Task: Please give again, exactly and only, the stretch of lines from the one containing "Task: Expand quoted tweet with Show more" to the end of the entries below.

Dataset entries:
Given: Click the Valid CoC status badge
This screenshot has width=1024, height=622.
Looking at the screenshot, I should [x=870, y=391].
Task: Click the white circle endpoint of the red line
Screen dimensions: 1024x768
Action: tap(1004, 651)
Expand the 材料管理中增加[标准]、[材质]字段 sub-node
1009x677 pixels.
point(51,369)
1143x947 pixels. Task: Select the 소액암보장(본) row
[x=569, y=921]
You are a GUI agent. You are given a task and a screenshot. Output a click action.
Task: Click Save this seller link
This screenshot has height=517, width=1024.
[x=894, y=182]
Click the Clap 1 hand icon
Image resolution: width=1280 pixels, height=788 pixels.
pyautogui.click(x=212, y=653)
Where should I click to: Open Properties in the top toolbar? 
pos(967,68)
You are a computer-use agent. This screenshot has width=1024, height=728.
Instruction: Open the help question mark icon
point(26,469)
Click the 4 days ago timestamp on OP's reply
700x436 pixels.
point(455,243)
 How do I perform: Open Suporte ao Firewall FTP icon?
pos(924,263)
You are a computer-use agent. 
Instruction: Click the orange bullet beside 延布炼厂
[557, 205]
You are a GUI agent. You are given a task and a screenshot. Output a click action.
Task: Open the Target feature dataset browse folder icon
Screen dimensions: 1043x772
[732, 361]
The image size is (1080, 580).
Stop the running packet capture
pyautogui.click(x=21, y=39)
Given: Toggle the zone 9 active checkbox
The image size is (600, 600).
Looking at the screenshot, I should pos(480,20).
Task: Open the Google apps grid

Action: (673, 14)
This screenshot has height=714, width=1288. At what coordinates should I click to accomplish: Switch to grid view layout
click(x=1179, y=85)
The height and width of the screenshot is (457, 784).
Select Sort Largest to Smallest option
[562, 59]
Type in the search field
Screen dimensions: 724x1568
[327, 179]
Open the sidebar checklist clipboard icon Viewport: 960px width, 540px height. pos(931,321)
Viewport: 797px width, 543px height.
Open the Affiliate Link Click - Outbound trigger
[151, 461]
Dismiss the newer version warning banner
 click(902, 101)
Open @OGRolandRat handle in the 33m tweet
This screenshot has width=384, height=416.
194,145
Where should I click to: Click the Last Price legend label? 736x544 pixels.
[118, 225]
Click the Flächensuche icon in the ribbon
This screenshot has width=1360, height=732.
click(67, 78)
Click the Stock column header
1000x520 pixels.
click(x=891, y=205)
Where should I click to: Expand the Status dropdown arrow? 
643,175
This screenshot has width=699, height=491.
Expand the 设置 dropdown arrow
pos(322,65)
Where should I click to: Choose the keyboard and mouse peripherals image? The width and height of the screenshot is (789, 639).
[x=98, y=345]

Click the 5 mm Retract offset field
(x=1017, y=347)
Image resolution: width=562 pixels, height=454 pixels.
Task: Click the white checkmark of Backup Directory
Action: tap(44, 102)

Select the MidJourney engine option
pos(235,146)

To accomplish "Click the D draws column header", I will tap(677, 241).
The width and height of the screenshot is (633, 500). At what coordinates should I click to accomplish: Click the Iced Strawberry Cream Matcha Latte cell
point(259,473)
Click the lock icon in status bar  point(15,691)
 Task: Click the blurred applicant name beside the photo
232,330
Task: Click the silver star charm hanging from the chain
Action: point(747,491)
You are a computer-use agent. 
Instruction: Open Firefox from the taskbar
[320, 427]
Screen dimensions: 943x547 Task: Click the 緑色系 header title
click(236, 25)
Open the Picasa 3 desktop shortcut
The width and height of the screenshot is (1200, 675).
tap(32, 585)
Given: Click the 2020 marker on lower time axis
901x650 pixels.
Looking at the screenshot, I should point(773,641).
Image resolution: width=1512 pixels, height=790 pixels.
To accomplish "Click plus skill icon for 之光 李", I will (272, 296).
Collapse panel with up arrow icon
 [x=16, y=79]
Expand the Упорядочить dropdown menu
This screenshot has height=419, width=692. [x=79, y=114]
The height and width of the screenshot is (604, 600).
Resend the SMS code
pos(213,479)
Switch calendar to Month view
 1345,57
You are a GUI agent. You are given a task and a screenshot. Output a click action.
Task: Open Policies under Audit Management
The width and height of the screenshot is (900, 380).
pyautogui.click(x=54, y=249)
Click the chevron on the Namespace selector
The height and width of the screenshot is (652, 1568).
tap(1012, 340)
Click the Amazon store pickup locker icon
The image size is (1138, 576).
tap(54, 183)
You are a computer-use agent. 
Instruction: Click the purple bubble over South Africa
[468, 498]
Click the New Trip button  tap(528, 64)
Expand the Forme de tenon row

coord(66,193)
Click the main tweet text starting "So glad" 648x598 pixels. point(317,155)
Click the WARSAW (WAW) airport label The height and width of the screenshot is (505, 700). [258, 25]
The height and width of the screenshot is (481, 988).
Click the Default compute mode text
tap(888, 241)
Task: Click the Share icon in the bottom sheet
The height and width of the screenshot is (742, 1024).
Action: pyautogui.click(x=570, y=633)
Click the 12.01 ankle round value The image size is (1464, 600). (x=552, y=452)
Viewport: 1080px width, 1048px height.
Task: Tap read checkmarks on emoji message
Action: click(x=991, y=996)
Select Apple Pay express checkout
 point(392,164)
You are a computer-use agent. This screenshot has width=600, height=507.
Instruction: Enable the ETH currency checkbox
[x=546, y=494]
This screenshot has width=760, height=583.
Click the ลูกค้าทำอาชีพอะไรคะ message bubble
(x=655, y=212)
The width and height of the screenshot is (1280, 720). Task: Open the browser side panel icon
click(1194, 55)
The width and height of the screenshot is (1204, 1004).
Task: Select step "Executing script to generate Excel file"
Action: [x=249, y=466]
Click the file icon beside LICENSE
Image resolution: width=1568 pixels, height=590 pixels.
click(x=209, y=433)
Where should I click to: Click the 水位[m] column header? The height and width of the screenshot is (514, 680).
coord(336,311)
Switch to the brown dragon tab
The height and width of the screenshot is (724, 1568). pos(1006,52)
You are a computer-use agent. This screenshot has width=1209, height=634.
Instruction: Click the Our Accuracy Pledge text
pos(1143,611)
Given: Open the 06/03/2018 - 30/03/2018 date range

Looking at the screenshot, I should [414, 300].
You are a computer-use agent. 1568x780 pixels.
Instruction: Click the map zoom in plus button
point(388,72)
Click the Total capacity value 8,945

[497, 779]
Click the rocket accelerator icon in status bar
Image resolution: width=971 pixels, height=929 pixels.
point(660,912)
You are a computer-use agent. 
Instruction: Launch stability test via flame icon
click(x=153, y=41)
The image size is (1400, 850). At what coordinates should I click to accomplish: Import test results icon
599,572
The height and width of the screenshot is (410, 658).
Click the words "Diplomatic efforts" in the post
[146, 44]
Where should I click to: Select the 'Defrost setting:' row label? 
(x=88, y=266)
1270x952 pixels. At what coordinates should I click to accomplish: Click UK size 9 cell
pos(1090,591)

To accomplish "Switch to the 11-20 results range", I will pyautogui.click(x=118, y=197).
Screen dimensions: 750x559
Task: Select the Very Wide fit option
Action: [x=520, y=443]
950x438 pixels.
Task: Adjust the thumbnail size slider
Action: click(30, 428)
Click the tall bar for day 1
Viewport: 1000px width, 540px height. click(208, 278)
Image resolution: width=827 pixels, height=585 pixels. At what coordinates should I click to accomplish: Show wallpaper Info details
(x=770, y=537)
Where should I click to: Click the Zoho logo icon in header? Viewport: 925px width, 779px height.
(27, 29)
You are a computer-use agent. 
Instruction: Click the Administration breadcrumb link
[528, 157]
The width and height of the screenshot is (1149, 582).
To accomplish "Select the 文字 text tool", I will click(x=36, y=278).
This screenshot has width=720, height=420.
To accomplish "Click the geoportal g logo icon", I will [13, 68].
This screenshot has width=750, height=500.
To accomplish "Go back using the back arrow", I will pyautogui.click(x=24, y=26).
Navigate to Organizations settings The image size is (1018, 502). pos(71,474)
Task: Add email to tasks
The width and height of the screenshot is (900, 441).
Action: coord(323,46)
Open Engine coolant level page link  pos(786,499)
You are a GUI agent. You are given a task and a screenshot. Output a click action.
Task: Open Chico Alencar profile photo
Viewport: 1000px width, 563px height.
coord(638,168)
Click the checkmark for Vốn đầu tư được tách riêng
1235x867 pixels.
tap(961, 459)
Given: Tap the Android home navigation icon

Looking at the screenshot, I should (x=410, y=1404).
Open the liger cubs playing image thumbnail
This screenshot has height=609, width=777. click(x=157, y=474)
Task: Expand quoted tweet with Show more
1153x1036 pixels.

Result of this exercise:
Task: Expand quoted tweet with Show more
1153x1036 pixels.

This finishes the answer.